You can talk forever about something or someone you’re passionate about.
When a person is labeled as an introvert, usually it is assumed that they hardly talk. Introverts are notorious for being the “quiet ones”, but not all introverts are alike in this way. They’ll be minding their own business, exhibiting their typical introverted tendencies like avoiding eye contact and sitting back observing the scene when they hear you mention a country that they’re dying to visit, an artist they adore that they thought nobody else listened to, or a stance on a social issue that picked at their brain, and suddenly it seems like a whole other person has taken over their being. Sure, it might be less likely for you to see an introvert rambling on and on, but if you’re dealing with a talkative introvert, all it takes is for you to mention something of interest to them, something they are passionate about, and you might end up actually mistaking them for being extroverted!

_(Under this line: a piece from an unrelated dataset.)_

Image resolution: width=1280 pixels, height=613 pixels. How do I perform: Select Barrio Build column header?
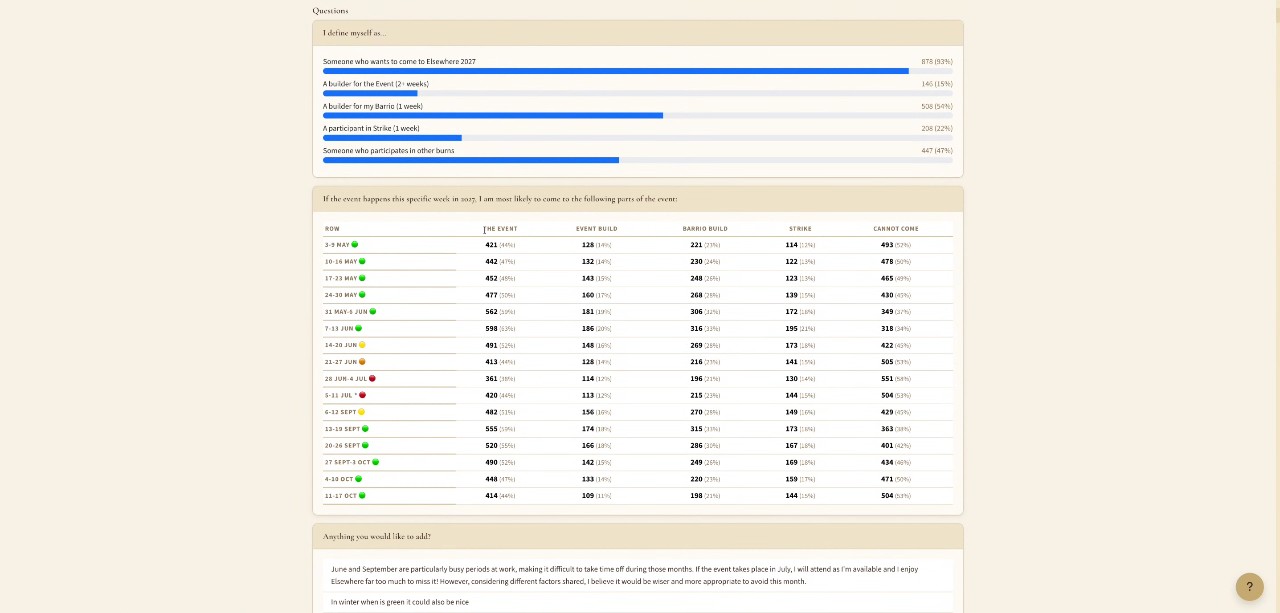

Small talk is the death of you.
It doesn’t matter where you fall on the scale of introversion, if you’re an introvert of any sort, it takes energy to engage socially. Since we are so good at keeping up an interesting conversation about the things we are passionate about, people get thrown off by our inability to engage in “small talk”. Our social skills seem to drop from a ten to a negative twelve really quick and it doesn’t seem to make much sense to most people. People don’t realize that it doesn’t take much “social skill” to engage in a topic you are already interested in. You just say what you feel; passion comes naturally. Small talk is calculated. It’s about asking the right questions, giving the right answers, and smiling or laughing at the right time- even if there is absolutely nothing pleasant or funny at all. To be good at small talk, you have to be really good at pretending to care, and for any introvert, pretending to care just really isn’t a forte. Small talk requires a level of energy and social skill that introverts for the most part don’t have.
Sometimes there is so much you want to say, but you physically can’t.
The best example I can think of for this is sitting in class during a discussion. The topic is something that interests you, your mind is flooded with ideas, everybody is engaging and raising their hand to have a turn to speak and you know exactly what you want to say, you know you’ll probably blow the minds of everybody in the room, but you can’t work up the courage to raise your hand. The thought of everybody watching you while you speak is too much. Talkative introverts struggle with this internal battle on a daily basis. We want to talk, we want to engage, and we enjoy doing so, but we are constantly trying to fight off the the side of us that is afraid of the spotlight and drawing too much attention.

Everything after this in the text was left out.